Le réseau de soutien de Caritas
Pour avoir accès au supermarché, les familles et les personnes doivent passer par les centres d'écoute de Caritas, installés dans diverses paroisses et autres lieux de la ville. Les personnes travaillant dans ces centres évaluent le cas de la personne et sa situation économique et lui proposent les différents outils à la disposition de Caritas pour améliorer sa situation, y compris un soutien médical, une formation professionnelle pour entrer sur le marché du travail et l'accès à l'Emporium. "L'Emporium est un moyen d'aide parmi d'autres ; à lui seul, il ne suffirait pas. [L'idée n'est pas de donner une aide qui rende la personne dépendante. [...] Nous avons tendance à vouloir aider les familles à retrouver leur autonomie", déclare Daniela, expliquant qu'ils travaillent en étroite collaboration avec les centres d'écoute et les paroisses pour soutenir les personnes en fonction de leurs besoins spécifiques. "Une aide comme celle de l'Emporium permet de construire un projet. Nous vous aidons pendant 12 mois à faire les courses alimentaires et, dans l'intervalle, nous vous offrons également une aide sous d'autres formes", ajoute-t-elle.
A l'Emporium, les travailleurs et les bénévoles aident aussi directement les personnes qui viennent faire leurs courses en les aidant à utiliser leurs points de manière efficace, en leur proposant des choix d'aliments sains ou en informant les étrangers sur les types de produits disponibles en Italie. Daniela explique qu'ils espèrent développer le travail de Caritas en matière d'éducation nutritionnelle afin "d'élever le niveau de dignité des personnes". L'idée n'est pas de dire "vous êtes une personne qui lutte et qui est pauvre, alors prenez tout ce qu'il y a". Nous voulons expliquer que tout le monde a droit à des produits de qualité et à des aliments frais et sains, comme les fruits et les légumes", explique Daniela. "L'idée d'acheter des produits d'épicerie avec des points est aussi de permettre aux gens de faire des achats plus judicieux avec le peu d'argent dont ils disposent lorsqu'ils partent d'ici. Il est fondamental d'éduquer les gens à l'achat".
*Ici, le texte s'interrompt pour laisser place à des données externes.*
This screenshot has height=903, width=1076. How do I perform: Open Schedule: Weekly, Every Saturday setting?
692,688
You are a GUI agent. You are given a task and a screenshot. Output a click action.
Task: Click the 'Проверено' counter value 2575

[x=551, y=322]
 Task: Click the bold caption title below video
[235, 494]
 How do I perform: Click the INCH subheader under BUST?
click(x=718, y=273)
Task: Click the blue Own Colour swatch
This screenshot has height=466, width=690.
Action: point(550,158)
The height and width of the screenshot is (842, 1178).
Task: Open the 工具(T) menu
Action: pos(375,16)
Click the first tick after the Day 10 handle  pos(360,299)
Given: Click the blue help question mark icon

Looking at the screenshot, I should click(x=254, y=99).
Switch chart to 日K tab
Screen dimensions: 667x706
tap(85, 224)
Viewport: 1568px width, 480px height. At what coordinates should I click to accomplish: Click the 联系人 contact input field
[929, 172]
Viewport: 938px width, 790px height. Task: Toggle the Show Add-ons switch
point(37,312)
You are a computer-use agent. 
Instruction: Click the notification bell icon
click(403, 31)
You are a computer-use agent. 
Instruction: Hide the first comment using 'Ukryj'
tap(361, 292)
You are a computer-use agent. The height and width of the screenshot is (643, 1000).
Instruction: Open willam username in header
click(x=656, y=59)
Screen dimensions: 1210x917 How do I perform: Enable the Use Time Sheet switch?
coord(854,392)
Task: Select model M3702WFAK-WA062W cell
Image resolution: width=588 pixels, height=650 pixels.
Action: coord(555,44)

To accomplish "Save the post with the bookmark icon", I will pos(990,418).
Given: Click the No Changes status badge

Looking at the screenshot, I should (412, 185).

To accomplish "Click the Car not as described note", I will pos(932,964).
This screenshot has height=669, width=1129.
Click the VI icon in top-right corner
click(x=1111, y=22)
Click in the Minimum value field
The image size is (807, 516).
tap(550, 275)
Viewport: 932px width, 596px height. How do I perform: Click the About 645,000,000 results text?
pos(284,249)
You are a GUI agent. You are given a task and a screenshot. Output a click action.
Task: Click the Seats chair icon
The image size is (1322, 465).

Au-delà des courses alimentaires
Malgré les difficultés auxquelles sont confrontées les personnes qui accèdent à l'Emporium, beaucoup d'entre elles, caddie à la main, arrivent avec le sourire, en discutant avec les employés et les bénévoles. "La chose fondamentale que nous faisons ici est d'accueillir les familles. Après quelques mois, nous apprenons à les connaître, [...], elles nous parlent, elles nous écoutent. Si vous êtes accueillants, ils s'ouvrent", explique Lucia. "Depuis quatre ans que je travaille ici, j'ai vu plusieurs familles qui ont réussi à reprendre leur vie en main. [...] Écouter les gens, ça n'a pas de prix." Ceux qui se portent volontaires "découvrent un monde de pauvreté, mais aussi d'humanité, qui est très beau. Vous ramenez ensuite cela chez vous, dans votre famille, dans votre travail, et cela génère de l'attention, de la sensibilité. Les "pauvres" ou les "étrangers" ne sont pas seulement des catégories, mais ce visage [spécifique] ou cette famille [spécifique]", conclut joliment Daniela. Agnès, bénévole à l'Emporium Casilina depuis dix ans, confirme et "vient avec plaisir" vivre "une belle expérience".